Если, когда вы пишете, вы будете думать о глобальном, то скорее всего у вас выйдет плохой текст, поэтому не пытайтесь сразить мир неслыханными темами, это смешно. А вот если вы озаботитесь мелочами и хорошо, вдумчиво и красиво пропишете их, то с большой долей вероятности ваш текст будет иметь и глобальное значение. Всегда начинайте с мелочей, пусть это станет для вас главным писательским правилом.
Пример? Пожалуйста. Скажем, лежит на столе яблоко. Есть ли в этом что-то глобальное? Нет, если конечно вы не ели три дня и вас не шатает от голода. Если шатает, то ради бога съешьте это яблоко и будьте довольны, а мы, сытые, просто напишем: «На столе лежало яблоко», – и будем думать, к чему это может привести.
Честно скажу, когда я сейчас это пишу, я не знаю, каким будет продолжение, вариантов здесь столько же, сколько самих столов и яблок в мире. Но я не сторонник абстрактных размышлений и вам не рекомендую разводить всякую многословную муть, если, конечно, вы не Имманул Кант.

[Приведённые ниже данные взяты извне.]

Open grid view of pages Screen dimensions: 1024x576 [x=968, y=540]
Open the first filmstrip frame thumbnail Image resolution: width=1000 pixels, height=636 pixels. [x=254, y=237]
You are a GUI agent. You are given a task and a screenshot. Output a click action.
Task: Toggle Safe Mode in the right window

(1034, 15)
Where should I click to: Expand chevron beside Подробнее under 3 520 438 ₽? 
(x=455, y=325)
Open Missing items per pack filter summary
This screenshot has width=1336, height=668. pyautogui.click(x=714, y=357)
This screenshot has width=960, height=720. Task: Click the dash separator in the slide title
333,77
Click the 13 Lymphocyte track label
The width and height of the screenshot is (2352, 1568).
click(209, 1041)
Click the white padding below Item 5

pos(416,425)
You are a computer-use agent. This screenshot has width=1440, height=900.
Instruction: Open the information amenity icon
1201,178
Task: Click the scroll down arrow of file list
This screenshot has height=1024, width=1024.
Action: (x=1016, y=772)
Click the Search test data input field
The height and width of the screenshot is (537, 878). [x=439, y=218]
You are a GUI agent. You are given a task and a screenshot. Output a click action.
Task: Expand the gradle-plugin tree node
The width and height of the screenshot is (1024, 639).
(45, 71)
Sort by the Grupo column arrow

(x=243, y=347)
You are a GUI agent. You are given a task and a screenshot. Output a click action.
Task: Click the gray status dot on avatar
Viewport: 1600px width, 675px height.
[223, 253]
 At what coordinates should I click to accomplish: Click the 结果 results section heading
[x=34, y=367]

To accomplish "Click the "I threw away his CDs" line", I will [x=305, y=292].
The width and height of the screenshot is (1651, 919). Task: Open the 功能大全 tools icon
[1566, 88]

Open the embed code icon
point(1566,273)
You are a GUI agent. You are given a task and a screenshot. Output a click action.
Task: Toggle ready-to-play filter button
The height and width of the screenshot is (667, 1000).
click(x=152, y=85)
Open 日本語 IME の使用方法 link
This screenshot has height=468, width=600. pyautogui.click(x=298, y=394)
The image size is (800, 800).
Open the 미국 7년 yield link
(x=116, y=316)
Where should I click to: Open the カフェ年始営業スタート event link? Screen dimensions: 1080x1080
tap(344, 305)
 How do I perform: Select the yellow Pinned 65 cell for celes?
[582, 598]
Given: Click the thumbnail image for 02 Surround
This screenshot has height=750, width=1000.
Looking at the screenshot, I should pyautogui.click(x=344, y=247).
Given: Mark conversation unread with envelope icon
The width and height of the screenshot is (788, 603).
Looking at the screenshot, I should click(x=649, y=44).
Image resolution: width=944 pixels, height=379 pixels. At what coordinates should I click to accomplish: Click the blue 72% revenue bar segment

Давайте сразу перейдем к действию, напишем что-нибудь простое и конкретное, например: «Подошел мальчик и начал его есть». Теперь у нас есть уже два предложения:
На столе лежало яблоко. Подошел мальчик и начал его есть.
А дальше, я сейчас придумал, пусть будет так, чтобы одним-двумя предложениями сразу всю историю и закончить. Это будет такой коротенький рассказ. Мне пришло в голову, что это было не простое яблоко, а молодильное, а мальчик это бывший старик – например, пенсионер Иван Тимофеевич Рябков, который купил килограмм молодильных яблок, чтобы помолодеть и жениться на тридцатилетней медсестре, которая приходила к нему делать уколы. Но пенсионер переборщил, и вот к чему это привело:
На столе лежало яблоко. Подошел мальчик и начал его есть. Бывший пенсионер Иван Тимофеевич Рябков, который купил килограмм молодильных яблок, чтобы помолодеть и жениться на тридцатилетней медсестре Верочке, которая приходила к нему делать уколы, которые ему назначили против старческого маразма, – так вот, он перестарался и не смог устоять перед соблазнительными плодами, он съел их все до единого. А медсестра Верочка, придя к нему вечером с очередным уколом, никого в квартире не обнаружила, только мокрый слюнявчик лежал на полу посреди кухни.
Ну как, разве не получилось глобально? Разве не торчат из этого рассказа уши жадной, безоглядной, безрассудной любви, которая случается с нами сплошь и рядом? По-моему, вполне торчат. Остается только придумать название, которое само напрашивается: «Жадность любви».